These are the technological principles behind a new paper published to Asia and the Pacific Policy Studies, in which Barry Brook and I posit an alternate economic pathway for service in used fuel. In common with the detailed study of the Royal Commission we begin with the rapid establishment of an above-ground facility to host used nuclear fuel in dry casks, with payments to Australia based on the transfer of ownership and liability.
Rather than investing an estimated $30 billion plus in a deep underground repository to permanently entomb this material, we explored the pathway of investing around $10 billion in a recycling facility and 622 MWe of fast nuclear reactors as a means of disposing of the plutonium and transuranic elements (half-life of approximately 12,000 years). We reserved actual disposal only for the much shorter lived and far lesser quantity of fission products (principally strontium-90 and caesium-137 with half-lives of approximately 30 years).
Based on a much smaller inventory of 60,000 t of accepted used fuel, we found that after 30 years this pathway delivers a present value of approximately $31 billion as well as new baseload zero-carbon electricity generation to underpin a reliable clean electricity supply in the state.
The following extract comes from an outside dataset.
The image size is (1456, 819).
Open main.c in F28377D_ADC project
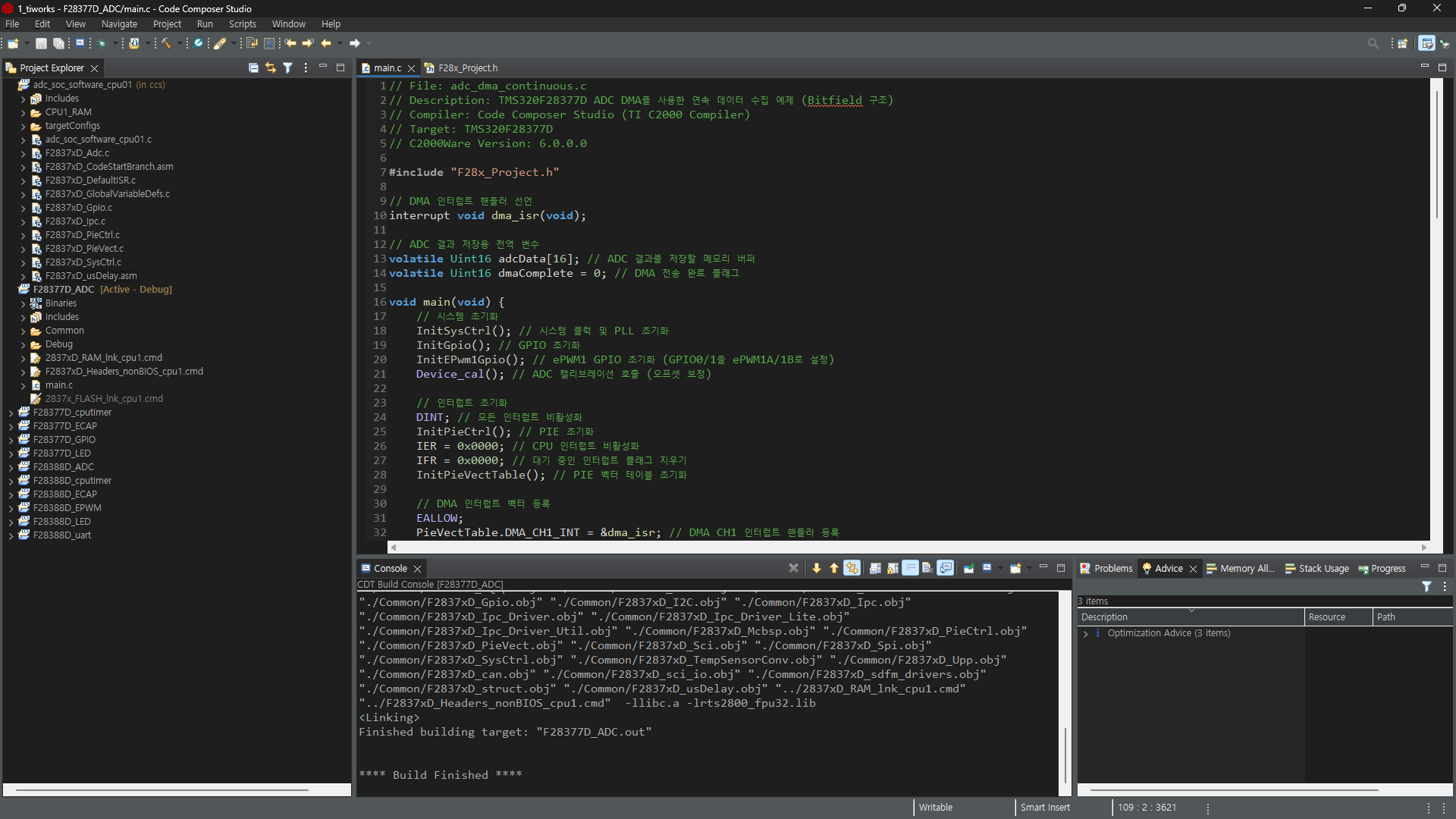point(59,385)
This pathways offers advantages. We would install reliable clean electricity generation via inherently safe nuclear reactors. These reactors also deliver reliable heat of around 600 ° C, suitable for a range of industrial purposes. We would become an early hub for the late commercialization and early deployment of a new generation of nuclear technology. The proposed recycling facility, at 100 t per year throughput, would gradually condition the inventory of used fuel into new saleable fuel rods for fast reactors elsewhere (or potentially a lesser-fabricated product suitable as fuel input for molten-salt-fueled burner reactors). These highly valuable products were excluded from the benefits in our modelling but could easily have a market value of hundreds of millions of dollars every year.
This pathway circumvents the substantial challenge of social consent for deep geological repositories, facilities that are likely to be best located, on a technical basis, on lands of importance to Aboriginal Australians where native title is present. We can instead offer a completely different question to South Australians: would we like to be involved in high-tech recycling? Would we like to commercialise new clean energy technologies? Would we like to reduce a waste problem from hundreds of thousands of years to mere hundreds? These are attractive lines of enquiry.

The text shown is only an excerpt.